There are a couple things that are wrong. First of all, the numeric features have not been casted into numbers. Indeed, by default, `stream.iter_csv` assumes that everything is a string. A related issue is that the `moment` field hasn't been parsed into a `datetime`. Finally, the target field, which is `bikes`, hasn't been separated from the rest of the features. We can remedy to these issues by setting a few parameters:

In [4]:
X_y = stream.iter_csv(
    bikes.path,
    converters={
        'bikes': int,
        'clouds': int,
        'humidity': int,
        'pressure': float,
        'temperature': float,
        'wind': float
    },
    parse_dates={'moment': '%Y-%m-%d %H:%M:%S'},
    target='bikes'
)
x, y = next(X_y)
x, y

({'moment': datetime.datetime(2016, 4, 1, 0, 0, 7),
  'station': 'metro-canal-du-midi',
  'clouds': 75,
  'description': 'light rain',
  'humidity': 81,
  'pressure': 1017.0,
  'temperature': 6.54,
  'wind': 9.3},
 1)

That's much better. We invite you to take a look at the `stream` module to see for yourself what other methods are available. Note that `creme` is first and foremost a machine learning library, and therefore isn't as much concerned about reading data as it is about statistical algorithms. We do however believe that the fact that we use dictionary gives you, the user, a lot of freedom and flexibility.

To conclude, let us shortly mention between *proactive learning* and *reactive learning* in the specific context of online machine learning. When we loop over a data with a `for` loop, we have the control over the data and the order in which it arrives. We are proactive in the sense that we, the user, are asking for the data to arrive.

In contract, in a reactive situation, we don't have control on the data arrival. A typical example of such a situation is web server, where web requests arrive in an arbitrary order. This is a situation where `creme` shines. For instance, in a [Flask](https://flask.palletsprojects.com/en/1.1.x/) application, you could define a route to make predictions with a `creme` model as so:

In [5]:
import flask

app = flask.Flask(__name__)

@app.route('/', methods=['GET'])
def predict():
    payload = flask.request.json
    creme_model = load_model()
    return creme_model.predict_proba_one(payload)

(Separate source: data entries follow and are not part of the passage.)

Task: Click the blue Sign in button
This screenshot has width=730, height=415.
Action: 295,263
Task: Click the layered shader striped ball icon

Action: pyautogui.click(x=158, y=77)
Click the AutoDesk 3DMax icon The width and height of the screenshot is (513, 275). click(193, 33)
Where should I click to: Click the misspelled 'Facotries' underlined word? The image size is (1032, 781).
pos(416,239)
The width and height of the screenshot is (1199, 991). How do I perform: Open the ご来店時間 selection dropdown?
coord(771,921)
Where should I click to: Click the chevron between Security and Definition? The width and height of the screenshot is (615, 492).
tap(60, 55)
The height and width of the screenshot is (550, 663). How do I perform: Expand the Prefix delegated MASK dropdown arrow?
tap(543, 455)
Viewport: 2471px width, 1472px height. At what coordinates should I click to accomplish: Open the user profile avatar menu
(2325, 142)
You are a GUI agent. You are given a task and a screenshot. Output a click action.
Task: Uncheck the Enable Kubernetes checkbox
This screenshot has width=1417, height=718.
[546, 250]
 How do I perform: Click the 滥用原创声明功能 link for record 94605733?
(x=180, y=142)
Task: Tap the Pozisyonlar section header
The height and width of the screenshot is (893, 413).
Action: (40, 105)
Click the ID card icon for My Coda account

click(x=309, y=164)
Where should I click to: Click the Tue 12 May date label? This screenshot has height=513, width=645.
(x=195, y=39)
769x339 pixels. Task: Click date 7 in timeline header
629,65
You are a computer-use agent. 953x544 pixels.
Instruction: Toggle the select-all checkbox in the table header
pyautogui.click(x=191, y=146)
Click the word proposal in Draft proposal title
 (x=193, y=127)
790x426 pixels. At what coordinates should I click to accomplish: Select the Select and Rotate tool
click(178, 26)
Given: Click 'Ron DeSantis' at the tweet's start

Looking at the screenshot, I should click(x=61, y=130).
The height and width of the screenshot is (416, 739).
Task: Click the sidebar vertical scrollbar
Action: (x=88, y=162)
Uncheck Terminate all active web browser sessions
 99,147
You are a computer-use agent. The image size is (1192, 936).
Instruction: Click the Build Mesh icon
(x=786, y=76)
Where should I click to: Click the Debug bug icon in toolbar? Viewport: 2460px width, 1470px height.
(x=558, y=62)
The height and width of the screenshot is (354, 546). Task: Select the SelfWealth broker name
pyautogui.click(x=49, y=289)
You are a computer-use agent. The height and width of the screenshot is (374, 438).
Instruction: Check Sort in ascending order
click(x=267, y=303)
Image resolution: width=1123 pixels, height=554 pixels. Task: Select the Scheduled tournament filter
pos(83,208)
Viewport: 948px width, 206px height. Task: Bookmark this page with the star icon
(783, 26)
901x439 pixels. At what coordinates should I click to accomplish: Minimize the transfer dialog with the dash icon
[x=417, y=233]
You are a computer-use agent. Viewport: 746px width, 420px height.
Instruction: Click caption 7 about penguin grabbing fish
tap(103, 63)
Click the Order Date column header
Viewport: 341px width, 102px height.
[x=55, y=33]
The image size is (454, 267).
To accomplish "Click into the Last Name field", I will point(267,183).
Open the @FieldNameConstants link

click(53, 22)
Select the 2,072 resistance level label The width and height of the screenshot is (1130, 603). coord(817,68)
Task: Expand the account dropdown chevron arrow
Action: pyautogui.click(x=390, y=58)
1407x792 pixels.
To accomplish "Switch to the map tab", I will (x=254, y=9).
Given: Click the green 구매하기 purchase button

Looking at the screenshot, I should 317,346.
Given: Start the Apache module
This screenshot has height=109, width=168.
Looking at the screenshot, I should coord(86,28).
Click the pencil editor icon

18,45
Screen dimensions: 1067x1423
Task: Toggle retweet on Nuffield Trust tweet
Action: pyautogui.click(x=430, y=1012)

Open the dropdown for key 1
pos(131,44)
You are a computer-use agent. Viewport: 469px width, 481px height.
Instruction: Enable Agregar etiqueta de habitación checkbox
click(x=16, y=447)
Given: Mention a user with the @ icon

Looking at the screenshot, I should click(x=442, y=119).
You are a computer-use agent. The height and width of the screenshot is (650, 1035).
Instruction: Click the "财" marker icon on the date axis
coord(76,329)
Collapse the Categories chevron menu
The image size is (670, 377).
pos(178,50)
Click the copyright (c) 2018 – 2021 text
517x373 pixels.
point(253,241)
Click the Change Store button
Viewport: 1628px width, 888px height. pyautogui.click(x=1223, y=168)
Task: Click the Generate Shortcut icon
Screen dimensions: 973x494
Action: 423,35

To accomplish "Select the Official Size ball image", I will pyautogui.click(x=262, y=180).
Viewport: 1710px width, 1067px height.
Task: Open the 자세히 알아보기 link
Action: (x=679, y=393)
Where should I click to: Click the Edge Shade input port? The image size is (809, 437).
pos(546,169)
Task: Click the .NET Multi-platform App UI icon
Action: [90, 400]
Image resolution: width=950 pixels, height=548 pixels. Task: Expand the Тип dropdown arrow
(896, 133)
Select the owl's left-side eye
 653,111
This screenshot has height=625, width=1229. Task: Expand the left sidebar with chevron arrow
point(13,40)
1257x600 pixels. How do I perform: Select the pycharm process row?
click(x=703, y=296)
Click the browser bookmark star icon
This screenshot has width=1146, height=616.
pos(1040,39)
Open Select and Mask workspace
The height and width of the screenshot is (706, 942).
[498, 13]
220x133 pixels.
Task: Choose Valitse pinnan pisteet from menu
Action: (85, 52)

Likewise, a model can be updated whenever a request arrives as so:

In [6]:
@app.route('/', methods=['POST'])
def learn():
    payload = flask.request.json
    creme_model = load_model()
    creme_model.learn_one(payload['features'], payload['target'])
    return {}, 201

To summarize, `creme` can be used in many different ways. The fact that it uses dictionaries to represent features provides a lot of flexibility and space for creativity.